Cybercrime in America has been promoted from being a nuisance in the inbox into a menace to the U.S. economy. Last year more 1,008,597 million cybercrime complaints were logged by the FBI’s Internet Crime Complaint Center, up from just 288,012 in 2015. Followed by reported losses which reached a staggering $20.8 billion, marking a 26% jump in a single year, and all this means the average victim now loses more than $20,000.

It’s not just about phishing emails anymore, cyber-enabled fraud accounted for nearly 85% of all financial losses last year, and investment scams resulted in over $8 billion.  
 
And the list goes on: business email compromise scams added another $3 billion, while more than $2.1 billion was siphoned off through tech-support fraud. In all of this, the common denominator was Cryptocurrency, which was tied to more than $11.3 billion in reported losses.

From scams to intimidation

Cybercriminals are elevating online extortion to whole new darker methods.
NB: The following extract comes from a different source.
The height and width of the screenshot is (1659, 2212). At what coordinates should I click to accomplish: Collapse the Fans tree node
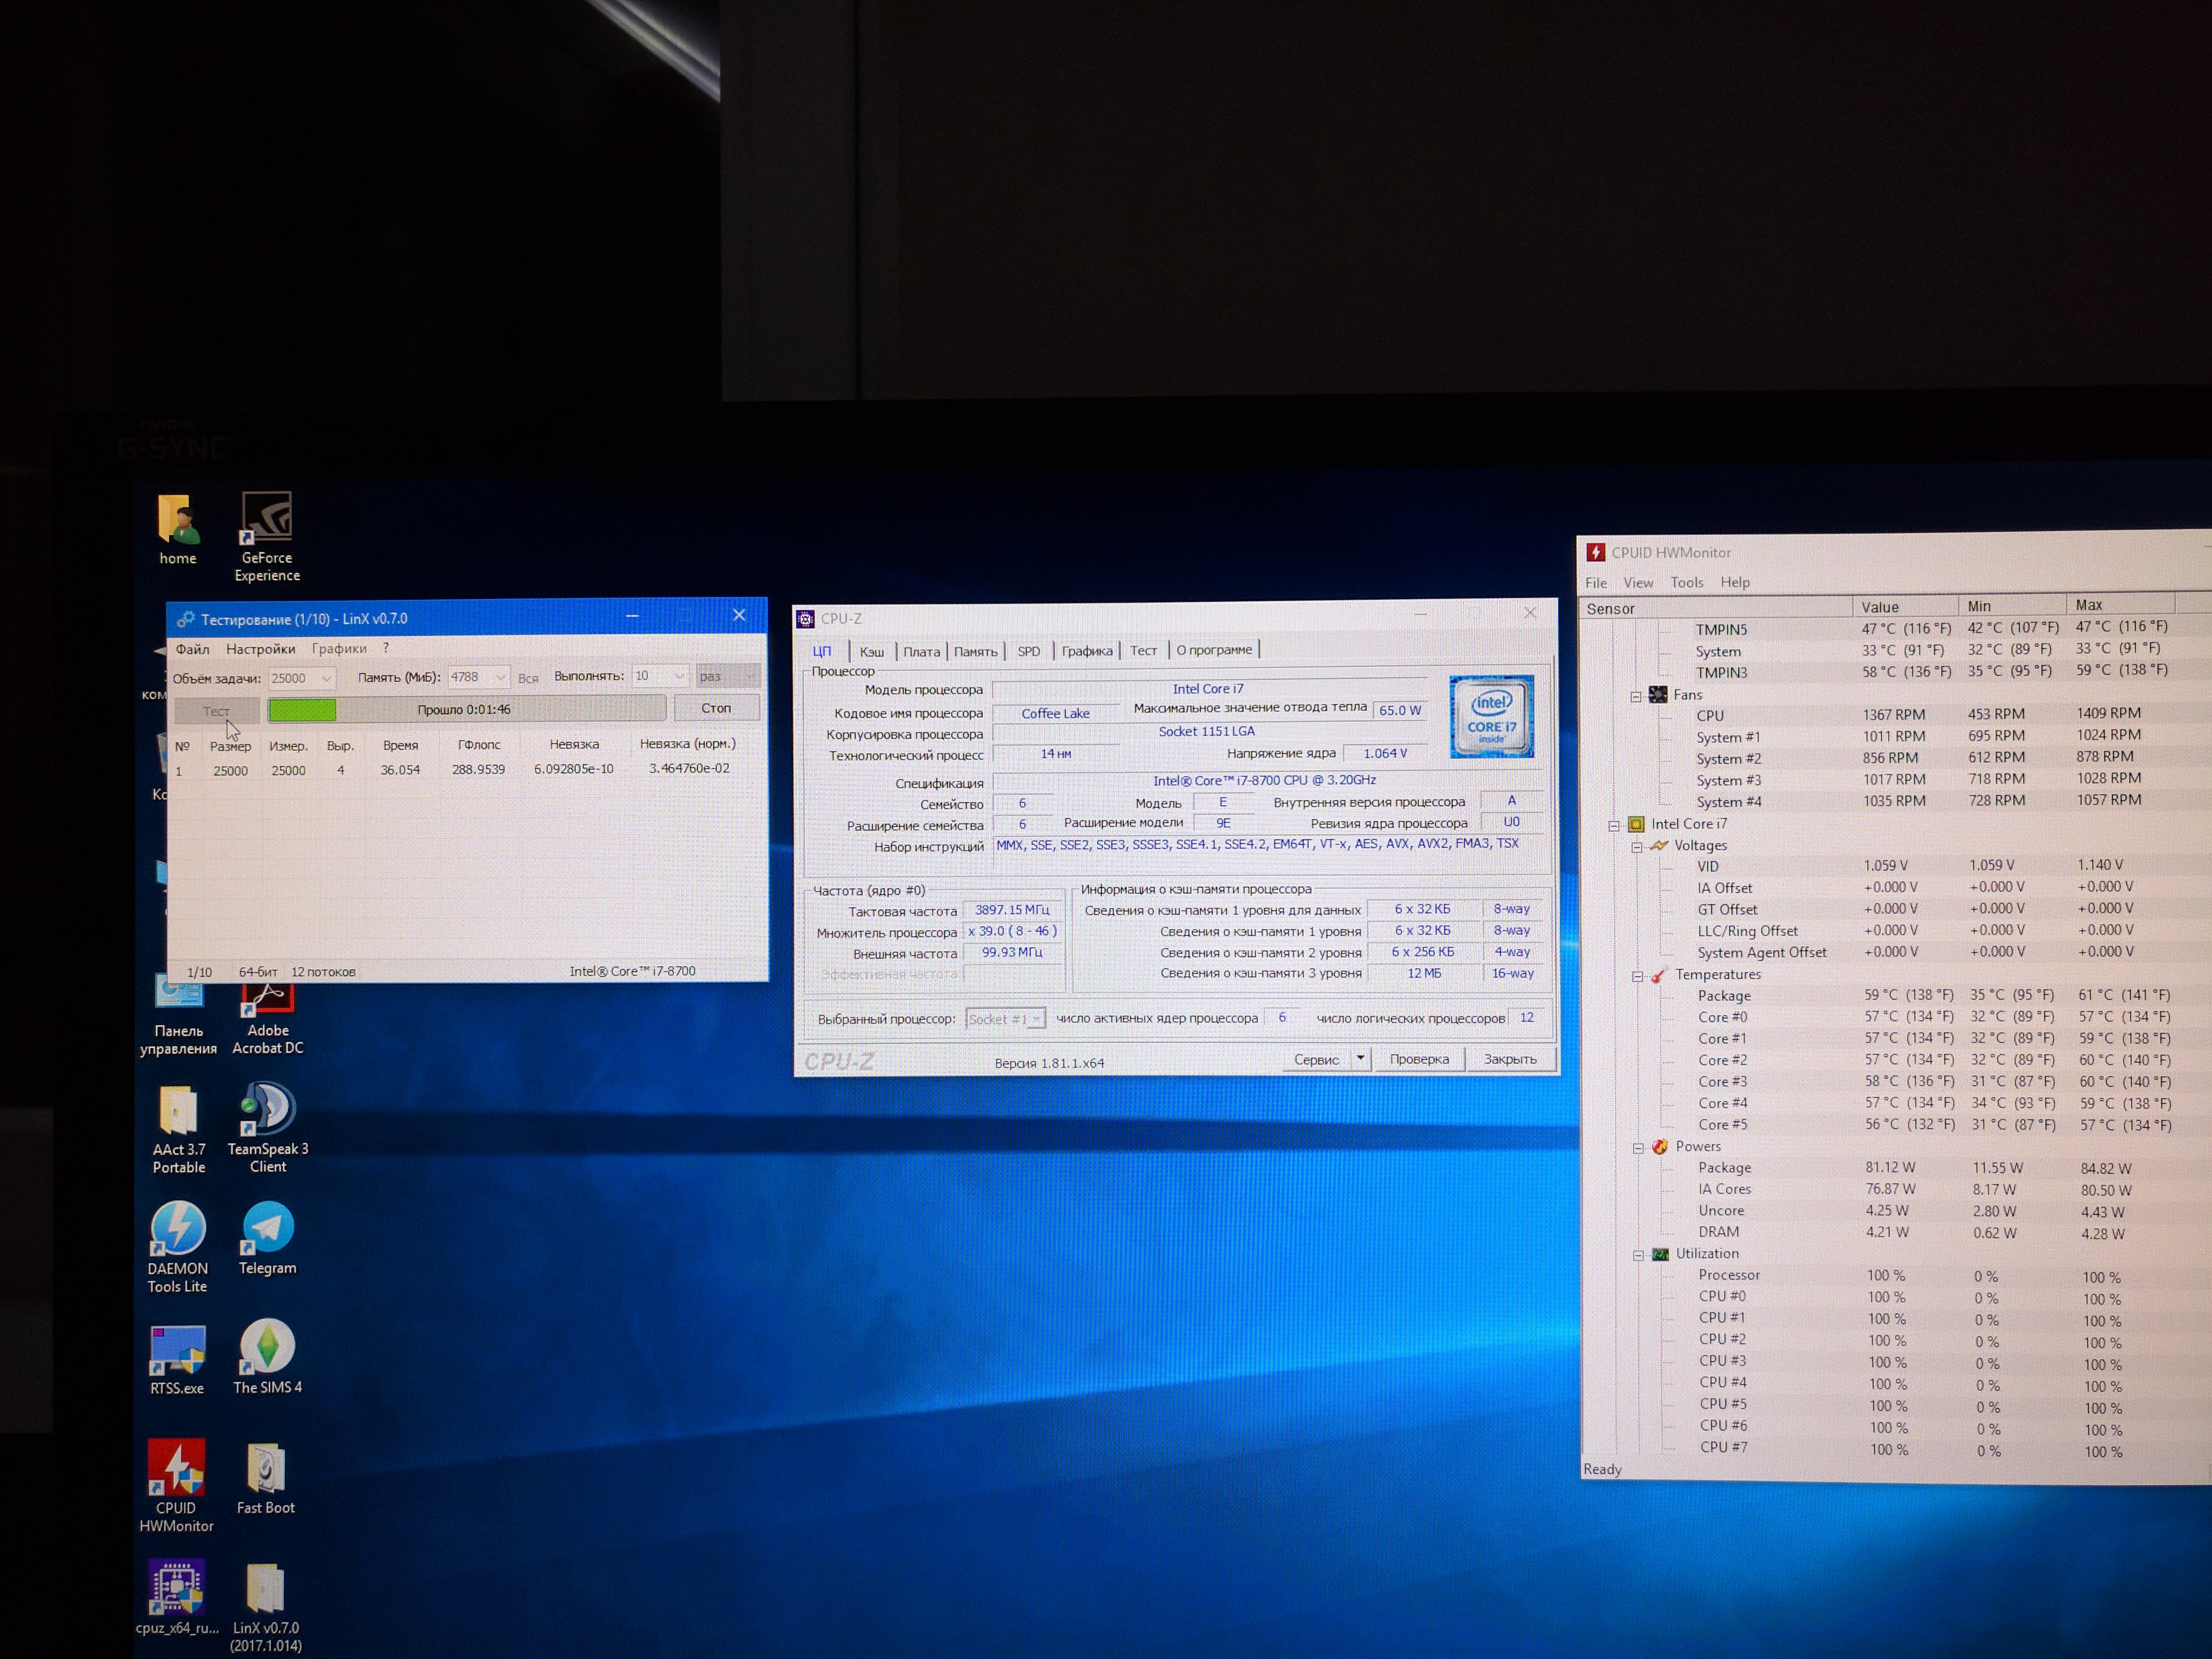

As per the FBI, reports which were labelled as “threats of violence” took a big leap from 1,360 in 2024 to 4,826 in 2025. And as many as 40% of ransomware attacks which took place in the world transpired with hackers threatening to physically harm employees who refused to pay.

In order to perpetuate “a really strong level of intimidation” some attackers are really going below the belt by calling up hospital workers at home, divulging their addresses and Social Security numbers while others are outsourcing violence entirely. In fact, criminal networks are outsourcing the unthinkable, and the FBI have already sounded the alarm on how these syndicates are offering “violence-as-a-service”. To no surprise these are often tied to crypto related crime rings, and intimidation methods include a range from vandalism to kidnappings. 

Meanwhile, AI is just adding salt to wounds: more than 22,000 complaints tied to AI-enabled cybercrime in 2025 were received by the FBI, which translates to $893 million in losses. Meanwhile, the ubiquity of Deepfake voices, AI-generated investment gurus, and cloned executives are making scams cheaper to run and harder to detect.